• _КАК ВЫПОЛНИТЬ_
Где был сыгран спектакль, о котором идет речь в приведенном ниже тексте о «Достоевском маскараде»?

• _ВЫБРАННЫЙ ОТРЫВОК_
Петербургский театральный журнал
Блог «ПТЖ» — это отдельное СМИ, живущее в режиме общероссийской театральной газеты. Когда-то один из создателей журнала Леонид Попов делал в «ПТЖ» раздел «Фигаро» (Фигаро здесь, Фигаро там). Лене Попову мы и посвящаем наш блог.
16+

30 июля 2025

ДОСТОЕВСКИЙ РЕЙВ

«Достоевский маскарад». Идея и тексты В. Бирон.
ФМД-театр.
Режиссер Илья Дель, хореограф Александр Челидзе, композитор Федор Пшеничный.

Как известно, в Петербурге время Достоевского − всегда: и душным летним днем на Сенной, и пасмурным осенним на Кузнечном. Именно этому тезису в каком-то смысле был посвящен спектакль Ильи Деля «Достоевский маскарад», сыгранный в Никольских рядах в рамках ежегодного «Дня Достоевского».

А. Лушин, А. Кудренко. Сцена из спектакля.
Фото — Александр Коптяев.

«Достоевский маскарад» устроен как парад-алле или просто композиция из номеров, на первый взгляд, не слишком «достоевского» содержания, которые соединяются один с другим в довольно свободном порядке. Этот разрыв четких сюжетных связей особенно заметен на контрасте с хореодрамой «Идиот», которую Дель выпустил годом раньше. Собственно, нет никаких особенных оснований для сопоставления спектаклей 2024 и 2025 годов, кроме режиссера, повода и − отчасти − состава участников. И там, и здесь Дель монтирует драматическую форму, клоунски-цирковую (этого поубавилось) и танцтеатр (этого, по-моему, прибавилось).

• _СТРОКИ НАБОРА ДАННЫХ_
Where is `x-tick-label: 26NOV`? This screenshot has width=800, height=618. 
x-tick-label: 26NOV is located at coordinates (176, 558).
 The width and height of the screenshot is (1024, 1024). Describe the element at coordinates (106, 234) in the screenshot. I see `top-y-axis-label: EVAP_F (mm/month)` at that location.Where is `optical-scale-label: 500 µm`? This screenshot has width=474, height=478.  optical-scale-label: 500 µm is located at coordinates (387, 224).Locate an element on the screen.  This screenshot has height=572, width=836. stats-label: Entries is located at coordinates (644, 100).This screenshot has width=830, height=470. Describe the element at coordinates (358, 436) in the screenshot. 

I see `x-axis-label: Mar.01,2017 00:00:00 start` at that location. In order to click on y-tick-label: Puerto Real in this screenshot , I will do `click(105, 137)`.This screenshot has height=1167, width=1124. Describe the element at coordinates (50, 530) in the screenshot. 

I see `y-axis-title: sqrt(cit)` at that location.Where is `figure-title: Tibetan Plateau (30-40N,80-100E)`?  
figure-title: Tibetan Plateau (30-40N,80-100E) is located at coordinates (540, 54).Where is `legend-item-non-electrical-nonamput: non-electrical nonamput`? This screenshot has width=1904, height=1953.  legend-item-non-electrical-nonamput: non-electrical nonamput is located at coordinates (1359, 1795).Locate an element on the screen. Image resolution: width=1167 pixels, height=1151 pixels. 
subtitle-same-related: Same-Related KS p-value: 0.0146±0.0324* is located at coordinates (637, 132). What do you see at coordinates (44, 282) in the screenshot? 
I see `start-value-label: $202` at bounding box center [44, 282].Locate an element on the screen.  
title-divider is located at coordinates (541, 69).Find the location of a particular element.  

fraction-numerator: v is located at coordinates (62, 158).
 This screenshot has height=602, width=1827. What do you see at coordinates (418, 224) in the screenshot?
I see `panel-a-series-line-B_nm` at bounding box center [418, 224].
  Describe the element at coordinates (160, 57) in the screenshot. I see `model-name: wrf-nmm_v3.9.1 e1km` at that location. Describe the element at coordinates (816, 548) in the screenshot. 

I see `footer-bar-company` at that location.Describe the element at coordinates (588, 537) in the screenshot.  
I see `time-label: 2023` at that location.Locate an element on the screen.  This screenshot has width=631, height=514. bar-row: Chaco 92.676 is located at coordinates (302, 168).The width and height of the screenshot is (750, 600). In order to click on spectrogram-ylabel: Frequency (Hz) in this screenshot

• _ВЫПОЛНЕННОЕ ЗАДАНИЕ_
В Никольских рядах, в рамках ежегодного «Дня Достоевского».